Cela dit, me remémorant mon cheminement, je me rends compte que j’élude mes toutes premières réactions pour sauter à l’étape suivante. J’évoque une intention. Mais un autre état précédait l’intention : le frisson ! L’espoir d’une création, en effet, n’est jamais donné d’emblée et toute intention est déjà la synthèse d’un matériau brut, fait de vagues sensations, de questions non encore formulées, d’étonnements, d’indices à peine relevés, d’incompréhension touffue, le tout enveloppé d’un sentiment majeur de fascination. Le frisson ! La certitude qu’un miroir tente de nous attirer, qu’une voix cherche à se faire entendre, qu’un être subtil a flairé la présence d’un frère, un être qui espère, et qui vagit pour retenir celui qui passe à sa portée, pour le capter et l’envelopper enfin de son vieux souffle millénaire !...

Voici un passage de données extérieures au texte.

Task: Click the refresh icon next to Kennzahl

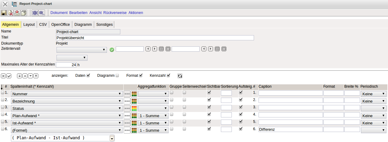Action: tap(180, 76)
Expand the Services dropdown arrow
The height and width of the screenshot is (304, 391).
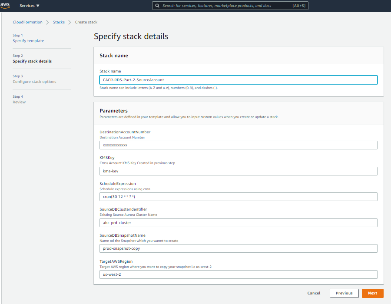click(x=38, y=6)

Oui, au commencement, c’est bien par le frisson que l’Epopée s’est imposée à moi, car mes sens étaient plus aptes que mon esprit d’analyse à recueillir ces signes immatériels de sa présence.


Existait-il donc, entre la Mésopotamie et moi, une parenté ? L’ignorant, je me plaisais à l’imaginer, par un jeu que je savais fécond, capable de me relier au passé, de me faire vibrer, de pousser vers ma conscience des réminiscences vives de ces anciennes civilisations inhumées dans nos mémoires.


 

Gilgamesh et Enkidou

   

Le temps de l’écriture commençait. J’allais pouvoir me consacrer à Gilgamesh et Enkidou ; les découvrir à mesure que je les construisais et les construire à l’image de ma découverte.

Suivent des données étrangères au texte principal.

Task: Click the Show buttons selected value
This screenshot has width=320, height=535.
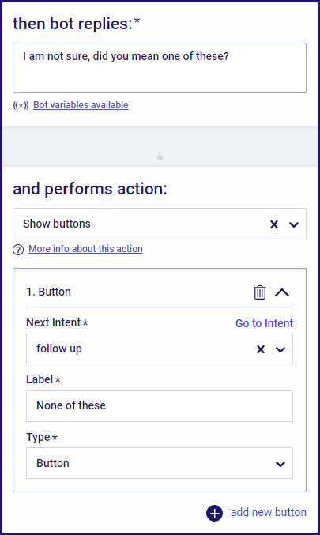Action: 57,224
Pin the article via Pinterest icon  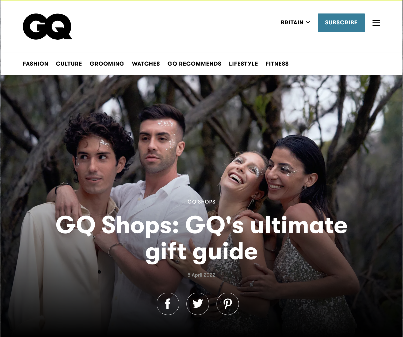228,304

Des deux, c’est Enkidou qui m’attirait le plus. Son tempérament rustique, sa familiarité avec les gazelles, son intimité avec les éléments, sa grande force primitive, sa candeur paisible, sa rugosité, puis sa docilité d’animal fidèle à l’égard de Gilgamesh et ses efforts douloureux sur le chemin de l’évolution, me le rendaient beaucoup plus sympathique que Gilgamesh, moins intéressant dans la première partie du récit au cours de laquelle, il mène un jeu qu’Enkidou subit. Ce n’est qu’après la mort de son ami qu’il devient pathétique, lorsque la souffrance endurée au cours de sa quête l’humanise peu à peu.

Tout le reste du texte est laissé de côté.